(Pixel coordinate grounding data)

Segment Open

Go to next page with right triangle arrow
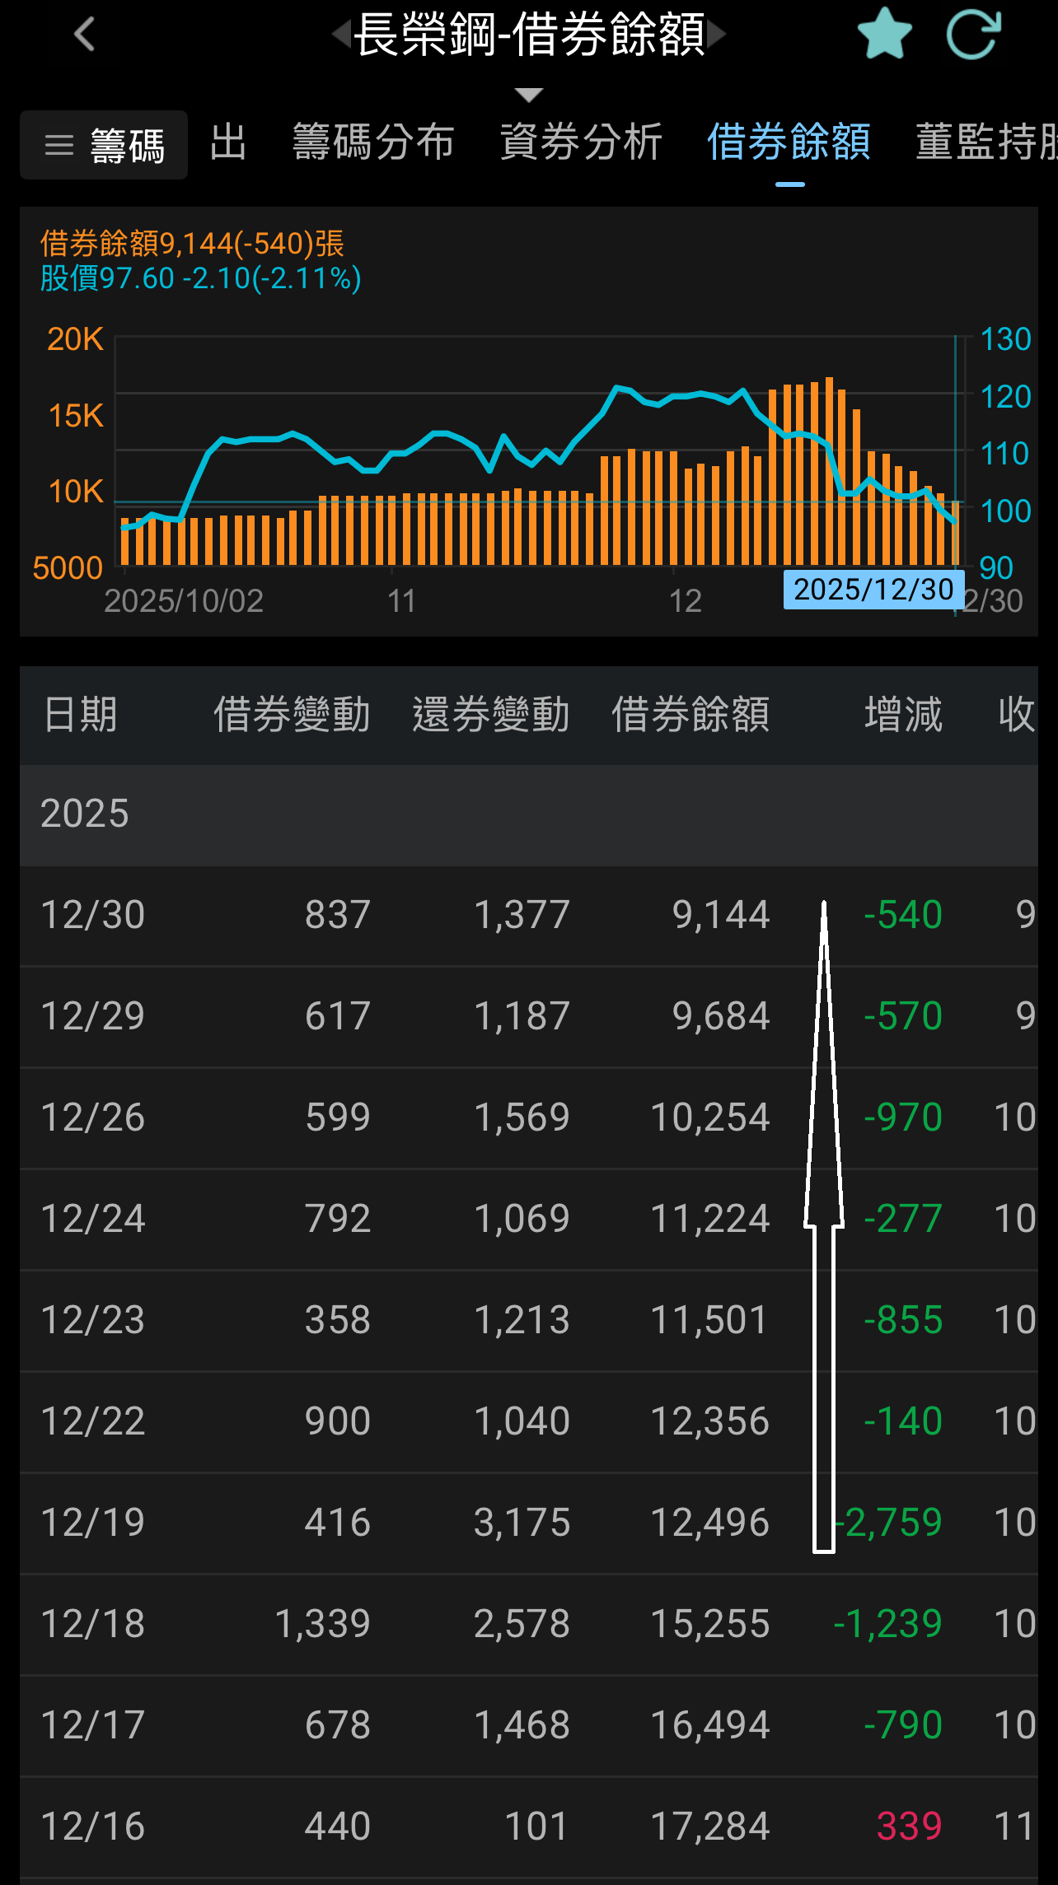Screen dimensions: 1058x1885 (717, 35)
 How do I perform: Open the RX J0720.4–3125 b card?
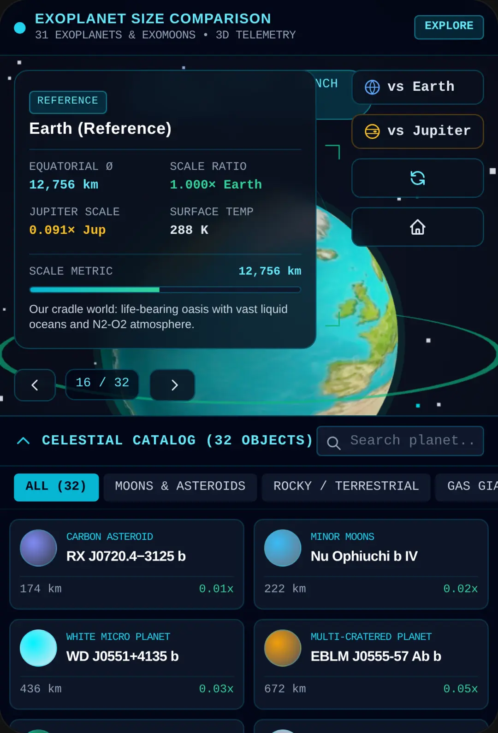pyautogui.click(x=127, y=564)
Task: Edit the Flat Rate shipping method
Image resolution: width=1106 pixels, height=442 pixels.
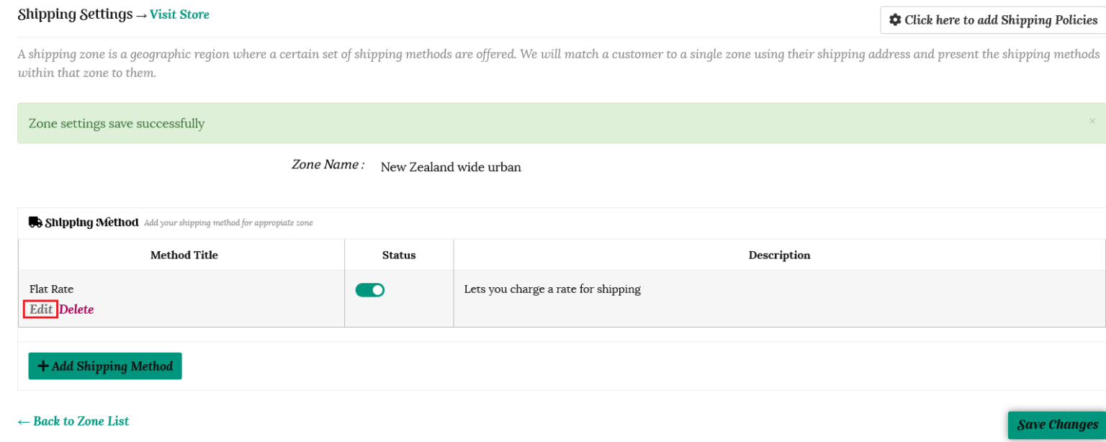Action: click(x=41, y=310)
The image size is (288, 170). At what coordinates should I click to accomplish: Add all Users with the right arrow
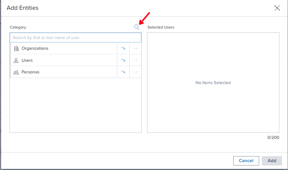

Segment Closed
Segment Open

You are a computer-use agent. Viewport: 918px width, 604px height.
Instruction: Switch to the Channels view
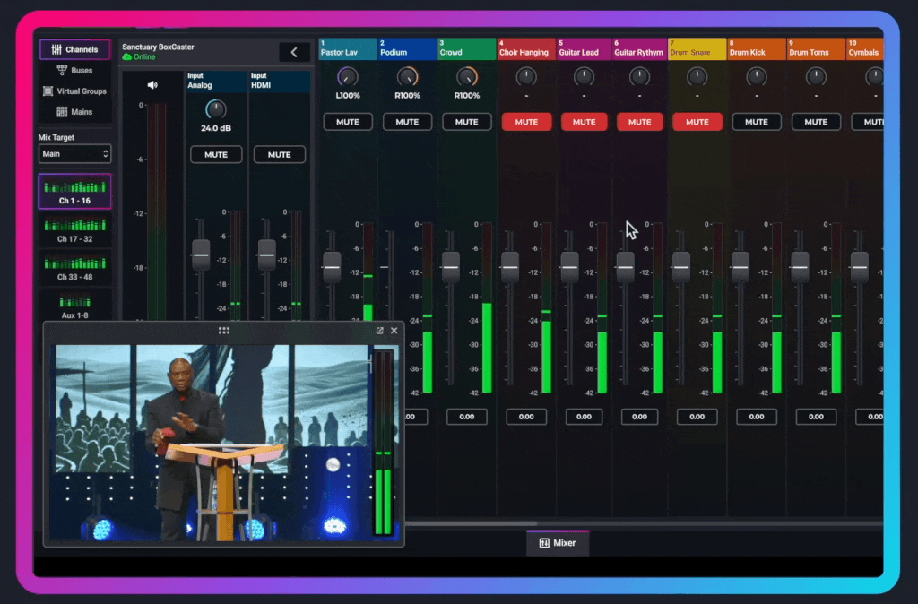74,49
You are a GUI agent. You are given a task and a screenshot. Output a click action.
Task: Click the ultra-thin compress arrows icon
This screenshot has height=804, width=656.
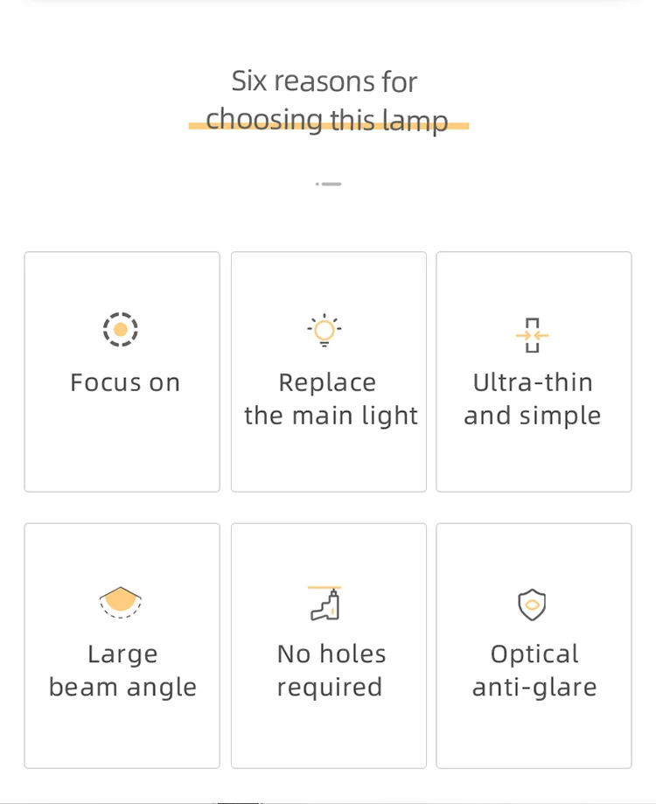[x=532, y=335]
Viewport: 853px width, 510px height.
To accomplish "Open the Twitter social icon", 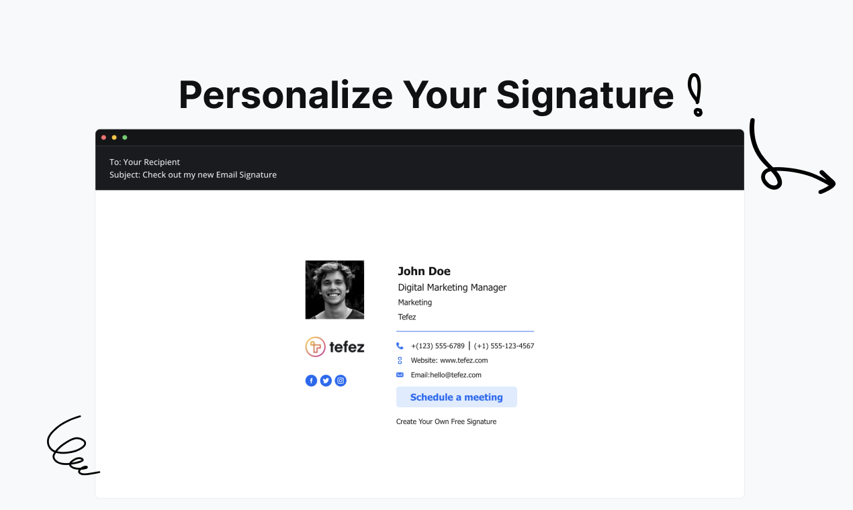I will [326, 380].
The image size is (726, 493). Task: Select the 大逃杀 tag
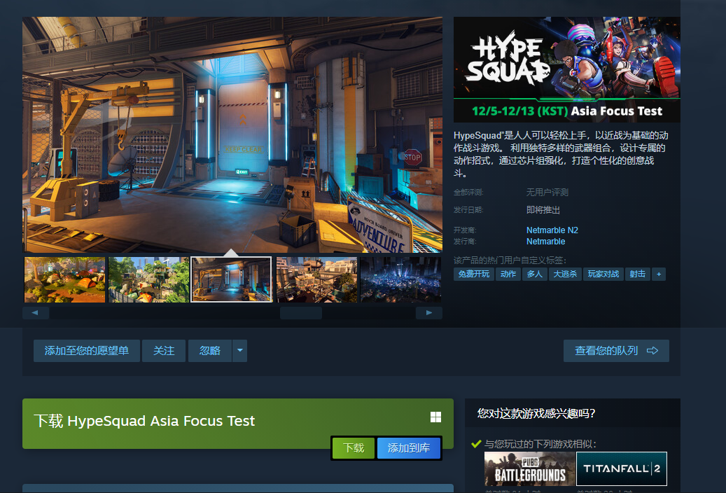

Segment Closed

Which lines above hold the string "Viewport"? Please copy all of them.

You are a computer-use agent. Viewport: 918px width, 604px height.
Viewport: 853px width, 510px height.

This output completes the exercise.